(Work order): Every word of the data must be reproduced in your reply exactly.

(Supplied records):
□ □ □ □ □ □ □
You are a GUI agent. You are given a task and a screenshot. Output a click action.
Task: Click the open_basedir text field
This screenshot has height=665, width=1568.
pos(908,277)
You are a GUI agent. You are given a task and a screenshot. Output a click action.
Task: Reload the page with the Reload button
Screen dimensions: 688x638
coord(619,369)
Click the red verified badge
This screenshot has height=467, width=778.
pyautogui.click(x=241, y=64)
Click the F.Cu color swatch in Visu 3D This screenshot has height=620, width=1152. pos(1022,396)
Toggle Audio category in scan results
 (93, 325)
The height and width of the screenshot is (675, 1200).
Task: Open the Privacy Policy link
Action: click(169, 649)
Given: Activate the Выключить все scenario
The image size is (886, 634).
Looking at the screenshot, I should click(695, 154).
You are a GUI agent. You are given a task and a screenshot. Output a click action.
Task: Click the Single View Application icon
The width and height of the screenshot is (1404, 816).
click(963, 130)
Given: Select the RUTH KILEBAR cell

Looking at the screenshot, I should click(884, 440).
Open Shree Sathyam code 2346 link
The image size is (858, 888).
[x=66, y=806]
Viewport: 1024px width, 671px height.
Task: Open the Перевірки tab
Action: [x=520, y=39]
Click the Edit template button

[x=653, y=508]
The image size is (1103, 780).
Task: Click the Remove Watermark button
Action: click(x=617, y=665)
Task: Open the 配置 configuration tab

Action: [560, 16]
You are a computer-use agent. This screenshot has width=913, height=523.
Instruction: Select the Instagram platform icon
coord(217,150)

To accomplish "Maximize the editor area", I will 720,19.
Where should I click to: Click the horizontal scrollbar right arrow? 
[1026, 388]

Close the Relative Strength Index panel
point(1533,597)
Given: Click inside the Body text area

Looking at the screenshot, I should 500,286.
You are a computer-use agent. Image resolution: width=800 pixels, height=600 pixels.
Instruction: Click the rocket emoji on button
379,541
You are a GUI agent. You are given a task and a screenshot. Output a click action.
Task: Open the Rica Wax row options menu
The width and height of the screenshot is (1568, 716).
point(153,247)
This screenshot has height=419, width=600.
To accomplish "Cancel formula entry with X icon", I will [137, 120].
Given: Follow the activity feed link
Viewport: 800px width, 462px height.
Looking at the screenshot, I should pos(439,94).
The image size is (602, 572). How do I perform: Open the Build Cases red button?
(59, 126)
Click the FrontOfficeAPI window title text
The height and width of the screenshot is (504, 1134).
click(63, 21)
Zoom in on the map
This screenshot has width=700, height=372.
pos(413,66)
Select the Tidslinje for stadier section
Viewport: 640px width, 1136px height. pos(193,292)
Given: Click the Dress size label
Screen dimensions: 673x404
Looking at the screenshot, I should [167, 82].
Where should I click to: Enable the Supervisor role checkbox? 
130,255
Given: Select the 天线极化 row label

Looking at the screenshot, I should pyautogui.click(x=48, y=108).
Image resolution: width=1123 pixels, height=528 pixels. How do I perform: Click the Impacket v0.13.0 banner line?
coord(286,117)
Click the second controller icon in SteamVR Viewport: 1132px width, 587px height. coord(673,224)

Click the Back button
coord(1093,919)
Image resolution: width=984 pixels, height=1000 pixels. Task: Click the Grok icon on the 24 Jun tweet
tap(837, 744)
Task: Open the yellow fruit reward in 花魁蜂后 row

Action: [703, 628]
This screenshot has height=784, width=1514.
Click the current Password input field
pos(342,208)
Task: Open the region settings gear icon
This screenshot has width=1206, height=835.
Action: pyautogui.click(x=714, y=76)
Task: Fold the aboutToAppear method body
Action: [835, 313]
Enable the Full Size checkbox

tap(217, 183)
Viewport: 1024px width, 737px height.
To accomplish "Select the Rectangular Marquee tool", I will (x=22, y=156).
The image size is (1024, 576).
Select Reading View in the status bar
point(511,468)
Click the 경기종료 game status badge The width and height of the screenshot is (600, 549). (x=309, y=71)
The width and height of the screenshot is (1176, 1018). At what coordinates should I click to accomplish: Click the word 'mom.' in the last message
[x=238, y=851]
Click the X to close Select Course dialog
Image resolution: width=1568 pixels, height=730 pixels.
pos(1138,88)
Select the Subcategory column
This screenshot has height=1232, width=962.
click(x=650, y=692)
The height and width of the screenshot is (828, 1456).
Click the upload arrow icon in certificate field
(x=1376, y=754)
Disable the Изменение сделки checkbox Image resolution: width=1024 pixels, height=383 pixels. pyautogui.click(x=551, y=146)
□ □ □ □ □ □ □
(Problem solution):
You are a GUI agent. You are given a task and a screenshot. Output a click action.
Task: Click the open_basedir text field
This screenshot has height=665, width=1568.
pos(908,277)
You are a GUI agent. You are given a task and a screenshot. Output a click action.
Task: Reload the page with the Reload button
Screen dimensions: 688x638
coord(619,369)
Click the red verified badge
This screenshot has height=467, width=778.
pyautogui.click(x=241, y=64)
Click the F.Cu color swatch in Visu 3D This screenshot has height=620, width=1152. pos(1022,396)
Toggle Audio category in scan results
 (93, 325)
The height and width of the screenshot is (675, 1200).
Task: Open the Privacy Policy link
Action: click(169, 649)
Given: Activate the Выключить все scenario
The image size is (886, 634).
Looking at the screenshot, I should click(695, 154).
You are a GUI agent. You are given a task and a screenshot. Output a click action.
Task: Click the Single View Application icon
The width and height of the screenshot is (1404, 816).
click(963, 130)
Given: Select the RUTH KILEBAR cell

Looking at the screenshot, I should click(884, 440).
Open Shree Sathyam code 2346 link
The image size is (858, 888).
[x=66, y=806]
Viewport: 1024px width, 671px height.
Task: Open the Перевірки tab
Action: [x=520, y=39]
Click the Edit template button

[x=653, y=508]
The image size is (1103, 780).
Task: Click the Remove Watermark button
Action: click(x=617, y=665)
Task: Open the 配置 configuration tab

Action: [560, 16]
You are a computer-use agent. This screenshot has width=913, height=523.
Instruction: Select the Instagram platform icon
coord(217,150)

To accomplish "Maximize the editor area", I will 720,19.
Where should I click to: Click the horizontal scrollbar right arrow? 
[1026, 388]

Close the Relative Strength Index panel
point(1533,597)
Given: Click inside the Body text area

Looking at the screenshot, I should 500,286.
You are a computer-use agent. Image resolution: width=800 pixels, height=600 pixels.
Instruction: Click the rocket emoji on button
379,541
You are a GUI agent. You are given a task and a screenshot. Output a click action.
Task: Open the Rica Wax row options menu
The width and height of the screenshot is (1568, 716).
point(153,247)
This screenshot has height=419, width=600.
To accomplish "Cancel formula entry with X icon", I will [137, 120].
Given: Follow the activity feed link
Viewport: 800px width, 462px height.
Looking at the screenshot, I should pos(439,94).
The image size is (602, 572). How do I perform: Open the Build Cases red button?
(59, 126)
Click the FrontOfficeAPI window title text
The height and width of the screenshot is (504, 1134).
click(63, 21)
Zoom in on the map
This screenshot has width=700, height=372.
pos(413,66)
Select the Tidslinje for stadier section
Viewport: 640px width, 1136px height. pos(193,292)
Given: Click the Dress size label
Screen dimensions: 673x404
Looking at the screenshot, I should [167, 82].
Where should I click to: Enable the Supervisor role checkbox? 
130,255
Given: Select the 天线极化 row label

Looking at the screenshot, I should pyautogui.click(x=48, y=108).
Image resolution: width=1123 pixels, height=528 pixels. How do I perform: Click the Impacket v0.13.0 banner line?
coord(286,117)
Click the second controller icon in SteamVR Viewport: 1132px width, 587px height. coord(673,224)

Click the Back button
coord(1093,919)
Image resolution: width=984 pixels, height=1000 pixels. Task: Click the Grok icon on the 24 Jun tweet
tap(837, 744)
Task: Open the yellow fruit reward in 花魁蜂后 row

Action: [703, 628]
This screenshot has height=784, width=1514.
Click the current Password input field
pos(342,208)
Task: Open the region settings gear icon
This screenshot has width=1206, height=835.
Action: pyautogui.click(x=714, y=76)
Task: Fold the aboutToAppear method body
Action: [835, 313]
Enable the Full Size checkbox

tap(217, 183)
Viewport: 1024px width, 737px height.
To accomplish "Select the Rectangular Marquee tool", I will (x=22, y=156).
The image size is (1024, 576).
Select Reading View in the status bar
point(511,468)
Click the 경기종료 game status badge The width and height of the screenshot is (600, 549). (x=309, y=71)
The width and height of the screenshot is (1176, 1018). At what coordinates should I click to accomplish: Click the word 'mom.' in the last message
[x=238, y=851]
Click the X to close Select Course dialog
Image resolution: width=1568 pixels, height=730 pixels.
pos(1138,88)
Select the Subcategory column
This screenshot has height=1232, width=962.
click(x=650, y=692)
The height and width of the screenshot is (828, 1456).
Click the upload arrow icon in certificate field
(x=1376, y=754)
Disable the Изменение сделки checkbox Image resolution: width=1024 pixels, height=383 pixels. pyautogui.click(x=551, y=146)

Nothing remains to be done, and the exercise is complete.